At 15-years-old, Cooper started writing music and learning how to perform while playing in all of the coffee shops that would listen, with his first band, Seraph. While his parents wouldn’t have approved of his musical tastes, his faith was still very much a part of him. “I wasn’t going to strip clubs, but I still liked Mötley Crüe,” Cooper teased.
Originally, Skillet was a three-piece band. Fittingly, it all started in a small church in Cooper’s hometown in Memphis, Tennessee. The original members were in different bands, but Cooper’s pastor suggested the soon-to-be original Skillet members meet. “My pastor said, ‘hey, I think you would do good writing music with this other guitarist. Why don’t you start a side project?’ And somebody said, ‘Yeah call it Skillet. It’d be like cooking, taking ingredients out of different bands and throwing them together’,” Cooper said. “I never thought it would last, but that’s how it went for two, three years.”
As the years progressed and the others wanted to get off the road, Skillet had continued to evolve. Alongside John Cooper as lead vocals and bass, Skillet rocks Jen Ledger on the drums, Seth Morrison on lead guitar, and, now wife, Korey Cooper, on rhythm guitar. Skillet has released ten albums and has been awarded two Grammys.
“A part of what I think is really cool about Skillet is that we’re definitely very much a mesh of different kinds of music; rock and metal, even pop and electronic and industrial rock,” Cooper said. “After 20 years of it, we aren’t afraid to try new sounds and write in a different way.”
New sounds, meaning Cooper’s new metal side-project, Fight the Fury. Fight the Fury isn’t a Christian band, but includes Skillet guitarist, Seth Morrison. Signed with Atlantic Records, Fight the Fury also includes drummer, Jared Ward, and guitarist, John Panzer III. The band has recently released its debut EP and is touring Russia.
Cooper started Fight the Fury to stick to his metal influences. Fight the Fury explores the darker side Cooper’s music, and reverberates metal powerhouses like Iron Maiden, Metallica, and Korn.
Cooper feels liberated with this project, and is excited to break out of the boxes Skillet might have put him in. “Sometimes, it is helpful for people to have labels for something, so they know where to file it. However, Fight the Fury is just about the music and it’s really just about cutting loose.“
To fans asking Cooper if by starting this non-Christian band, he is straying from his faith, Cooper says: “I am still a Christian, and that is never going to change.”

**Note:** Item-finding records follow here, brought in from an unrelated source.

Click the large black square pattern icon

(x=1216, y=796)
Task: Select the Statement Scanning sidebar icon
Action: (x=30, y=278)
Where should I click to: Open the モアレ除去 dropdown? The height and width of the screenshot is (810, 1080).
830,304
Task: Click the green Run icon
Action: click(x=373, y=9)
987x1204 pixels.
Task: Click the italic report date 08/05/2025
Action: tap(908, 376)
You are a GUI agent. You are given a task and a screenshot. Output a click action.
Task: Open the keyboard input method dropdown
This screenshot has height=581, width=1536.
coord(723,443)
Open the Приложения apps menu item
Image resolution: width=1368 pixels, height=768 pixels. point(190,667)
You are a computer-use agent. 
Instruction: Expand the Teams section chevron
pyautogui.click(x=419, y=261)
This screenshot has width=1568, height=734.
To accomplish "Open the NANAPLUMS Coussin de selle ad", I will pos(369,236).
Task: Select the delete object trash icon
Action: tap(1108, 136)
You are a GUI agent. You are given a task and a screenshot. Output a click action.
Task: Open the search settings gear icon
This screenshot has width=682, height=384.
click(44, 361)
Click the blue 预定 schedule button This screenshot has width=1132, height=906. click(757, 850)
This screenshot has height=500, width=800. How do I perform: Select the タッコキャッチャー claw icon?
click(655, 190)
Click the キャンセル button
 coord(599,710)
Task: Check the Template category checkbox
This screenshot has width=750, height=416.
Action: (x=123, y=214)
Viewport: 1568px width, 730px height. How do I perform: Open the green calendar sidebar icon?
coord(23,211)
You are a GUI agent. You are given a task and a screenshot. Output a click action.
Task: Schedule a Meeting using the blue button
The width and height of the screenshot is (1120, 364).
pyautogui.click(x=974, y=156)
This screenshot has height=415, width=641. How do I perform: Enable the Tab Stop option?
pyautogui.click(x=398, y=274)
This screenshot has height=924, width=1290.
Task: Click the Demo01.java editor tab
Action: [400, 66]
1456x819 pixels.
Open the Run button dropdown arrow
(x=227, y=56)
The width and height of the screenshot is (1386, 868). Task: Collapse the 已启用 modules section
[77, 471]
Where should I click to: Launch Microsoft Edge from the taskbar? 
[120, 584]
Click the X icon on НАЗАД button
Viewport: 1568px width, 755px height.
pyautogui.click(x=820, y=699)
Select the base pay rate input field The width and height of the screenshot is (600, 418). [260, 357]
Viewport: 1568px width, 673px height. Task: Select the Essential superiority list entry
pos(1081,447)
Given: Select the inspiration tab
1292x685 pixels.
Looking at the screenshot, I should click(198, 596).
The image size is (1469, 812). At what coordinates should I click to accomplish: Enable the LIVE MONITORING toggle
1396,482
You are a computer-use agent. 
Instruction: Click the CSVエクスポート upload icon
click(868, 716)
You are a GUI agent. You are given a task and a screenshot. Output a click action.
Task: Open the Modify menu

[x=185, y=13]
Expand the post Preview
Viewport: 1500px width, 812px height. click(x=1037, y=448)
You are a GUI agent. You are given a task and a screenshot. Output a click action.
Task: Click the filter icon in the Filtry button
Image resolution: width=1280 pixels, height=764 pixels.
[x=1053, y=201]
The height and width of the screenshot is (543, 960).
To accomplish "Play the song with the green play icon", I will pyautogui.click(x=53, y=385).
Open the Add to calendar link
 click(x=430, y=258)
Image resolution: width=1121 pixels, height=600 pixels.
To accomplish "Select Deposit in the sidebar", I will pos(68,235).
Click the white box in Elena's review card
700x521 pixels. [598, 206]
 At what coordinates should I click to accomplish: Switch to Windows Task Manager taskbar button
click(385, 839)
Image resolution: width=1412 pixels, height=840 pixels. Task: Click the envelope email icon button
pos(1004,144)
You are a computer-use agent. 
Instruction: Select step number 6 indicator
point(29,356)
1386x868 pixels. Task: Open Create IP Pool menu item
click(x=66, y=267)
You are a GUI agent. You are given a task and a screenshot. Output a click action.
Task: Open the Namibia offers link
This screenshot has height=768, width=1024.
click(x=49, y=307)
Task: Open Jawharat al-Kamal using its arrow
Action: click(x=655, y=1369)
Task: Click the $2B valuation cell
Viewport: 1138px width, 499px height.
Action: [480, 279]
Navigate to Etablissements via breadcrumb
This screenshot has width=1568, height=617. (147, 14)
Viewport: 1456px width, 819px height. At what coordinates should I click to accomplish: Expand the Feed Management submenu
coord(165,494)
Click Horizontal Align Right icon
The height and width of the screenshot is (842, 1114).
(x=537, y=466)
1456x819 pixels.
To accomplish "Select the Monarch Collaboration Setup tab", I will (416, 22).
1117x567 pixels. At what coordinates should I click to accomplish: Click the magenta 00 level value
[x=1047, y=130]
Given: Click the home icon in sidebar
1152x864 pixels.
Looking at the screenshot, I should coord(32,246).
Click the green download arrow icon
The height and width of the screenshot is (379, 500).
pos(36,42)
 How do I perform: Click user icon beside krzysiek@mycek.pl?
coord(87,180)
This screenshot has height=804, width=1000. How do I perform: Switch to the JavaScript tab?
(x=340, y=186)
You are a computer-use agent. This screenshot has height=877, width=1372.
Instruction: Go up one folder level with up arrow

Although not your first impression, Cooper said he is very conservative about “the way he plays his life.” He had waited until he was 30 to get his first tattoo, which is his “Forgiven” tattoo on his forearm. “I thought, if I could make one statement to the world that sums up how I feel about life, it would be that statement. It is about my faith and about just being happy, and that I’ve been forgiven, with a clean slate.”